Dunkirk by Lieutenant Colonel Ewan Butler and Major J. S. Bradford is the factual account of the events leading up to and the evacuation at Dunkirk. Both Butler and Bradford served in France as junior officers in 1939 and the first half of 1940 as part of the British Expeditionary Force (B.E.F.)
Ask an American when was Pearl Harbor bombed and most will probably get the answer wrong. The same goes for what years were America involved in Vietnam. People also see no irony in wishing others a “happy Memorial Day.” It seems reasonable that in the next ten years many will forget what year the 9/11 attacks happened. It is just not an American problem; it happens to all nations. With wars and peace and more wars, people tend to forget the details of war. The original title of this book was Keep the Memory Green. The authors wanted to keep alive the sacrifice and the events leading to Dunkirk.
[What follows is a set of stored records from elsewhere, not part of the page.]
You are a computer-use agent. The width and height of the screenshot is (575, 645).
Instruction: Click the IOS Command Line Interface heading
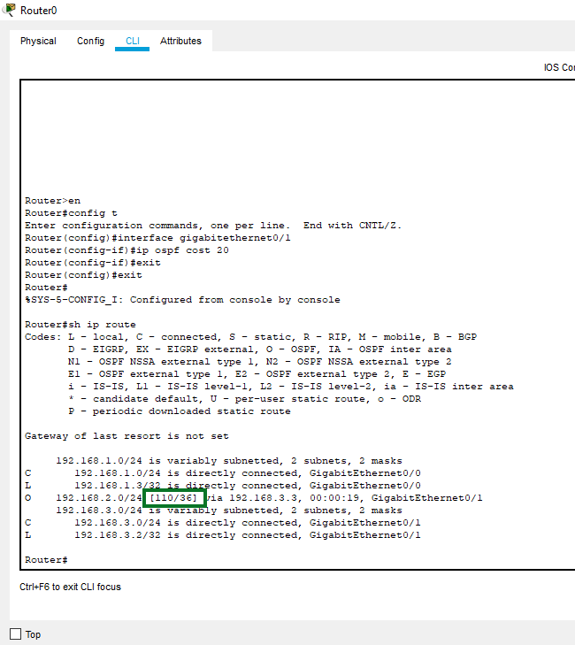coord(559,67)
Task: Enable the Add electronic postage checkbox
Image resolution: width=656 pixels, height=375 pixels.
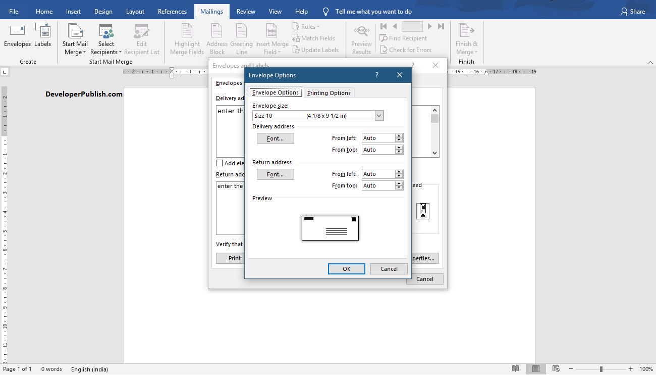Action: click(219, 163)
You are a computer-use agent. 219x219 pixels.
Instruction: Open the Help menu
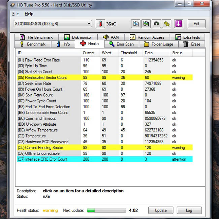pos(29,14)
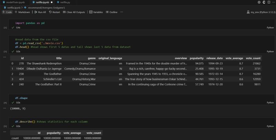Open notebook toolbar more actions ellipsis
Viewport: 276px width, 140px height.
click(121, 12)
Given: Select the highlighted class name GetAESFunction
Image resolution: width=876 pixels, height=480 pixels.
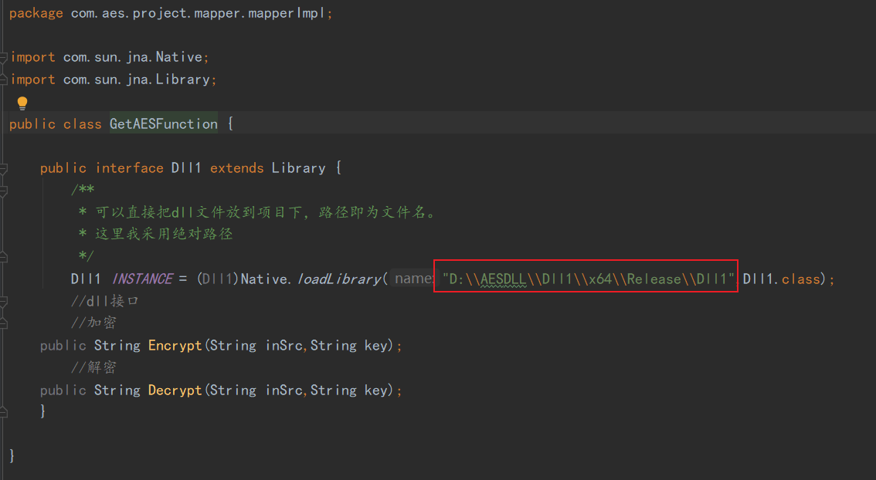Looking at the screenshot, I should 163,123.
Dunkirk is an odd event in history. It is remembered, even without the recent movie release, as the Miracle at Dunkirk. There is a mythology that surrounds the defeat of Western European armies and turns it into a victory. The authors mention this more than a few times. They include a quote by Churchill immediately after the evacuation of the 338,000 troops:
“We must be careful not to assign to this deliverance the attributes of a victory. Wars are not won by evacuations.”
For the all the great logistical support this operation received, it must be remembered that just over two weeks later France surrendered and Britain was fighting outside of Europe. The British army would not return to France for four years.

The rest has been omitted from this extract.